* _Prompt_: All lines from the one containing "This screenshot has width=749, height=494." to the end of the entries below should be output exactly as they appear. No other lines should be output.

* _Listed records_:
════════

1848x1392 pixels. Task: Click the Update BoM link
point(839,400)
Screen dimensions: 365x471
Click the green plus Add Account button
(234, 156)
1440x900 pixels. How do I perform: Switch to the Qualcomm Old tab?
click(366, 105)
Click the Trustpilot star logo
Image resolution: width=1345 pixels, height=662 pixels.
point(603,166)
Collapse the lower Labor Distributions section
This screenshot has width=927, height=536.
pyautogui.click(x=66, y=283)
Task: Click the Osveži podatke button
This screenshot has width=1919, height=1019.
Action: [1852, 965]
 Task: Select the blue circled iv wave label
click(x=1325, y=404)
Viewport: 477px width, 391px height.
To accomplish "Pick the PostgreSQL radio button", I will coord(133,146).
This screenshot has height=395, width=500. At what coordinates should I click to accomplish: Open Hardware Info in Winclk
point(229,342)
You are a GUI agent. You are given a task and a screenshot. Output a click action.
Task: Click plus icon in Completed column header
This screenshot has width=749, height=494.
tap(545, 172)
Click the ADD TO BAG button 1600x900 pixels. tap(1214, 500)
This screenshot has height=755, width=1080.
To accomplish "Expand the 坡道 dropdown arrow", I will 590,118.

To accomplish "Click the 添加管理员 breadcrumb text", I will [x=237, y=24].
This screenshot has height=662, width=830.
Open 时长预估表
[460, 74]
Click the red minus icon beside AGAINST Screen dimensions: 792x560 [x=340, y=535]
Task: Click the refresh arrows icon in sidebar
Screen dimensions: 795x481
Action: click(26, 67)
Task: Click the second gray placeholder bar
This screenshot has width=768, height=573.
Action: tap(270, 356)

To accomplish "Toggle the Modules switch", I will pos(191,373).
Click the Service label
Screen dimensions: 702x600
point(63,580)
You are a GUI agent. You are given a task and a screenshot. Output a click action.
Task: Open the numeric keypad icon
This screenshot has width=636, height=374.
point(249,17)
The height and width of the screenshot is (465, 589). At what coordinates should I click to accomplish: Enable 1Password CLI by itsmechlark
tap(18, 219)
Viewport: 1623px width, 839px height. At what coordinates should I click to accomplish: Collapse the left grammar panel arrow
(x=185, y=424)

════════

* _Solution to the exercise_:
This screenshot has width=749, height=494.
tap(545, 172)
Click the ADD TO BAG button 1600x900 pixels. tap(1214, 500)
This screenshot has height=755, width=1080.
To accomplish "Expand the 坡道 dropdown arrow", I will 590,118.

To accomplish "Click the 添加管理员 breadcrumb text", I will [x=237, y=24].
This screenshot has height=662, width=830.
Open 时长预估表
[460, 74]
Click the red minus icon beside AGAINST Screen dimensions: 792x560 [x=340, y=535]
Task: Click the refresh arrows icon in sidebar
Screen dimensions: 795x481
Action: click(26, 67)
Task: Click the second gray placeholder bar
This screenshot has width=768, height=573.
Action: tap(270, 356)

To accomplish "Toggle the Modules switch", I will pos(191,373).
Click the Service label
Screen dimensions: 702x600
point(63,580)
You are a GUI agent. You are given a task and a screenshot. Output a click action.
Task: Open the numeric keypad icon
This screenshot has width=636, height=374.
point(249,17)
The height and width of the screenshot is (465, 589). At what coordinates should I click to accomplish: Enable 1Password CLI by itsmechlark
tap(18, 219)
Viewport: 1623px width, 839px height. At what coordinates should I click to accomplish: Collapse the left grammar panel arrow
(x=185, y=424)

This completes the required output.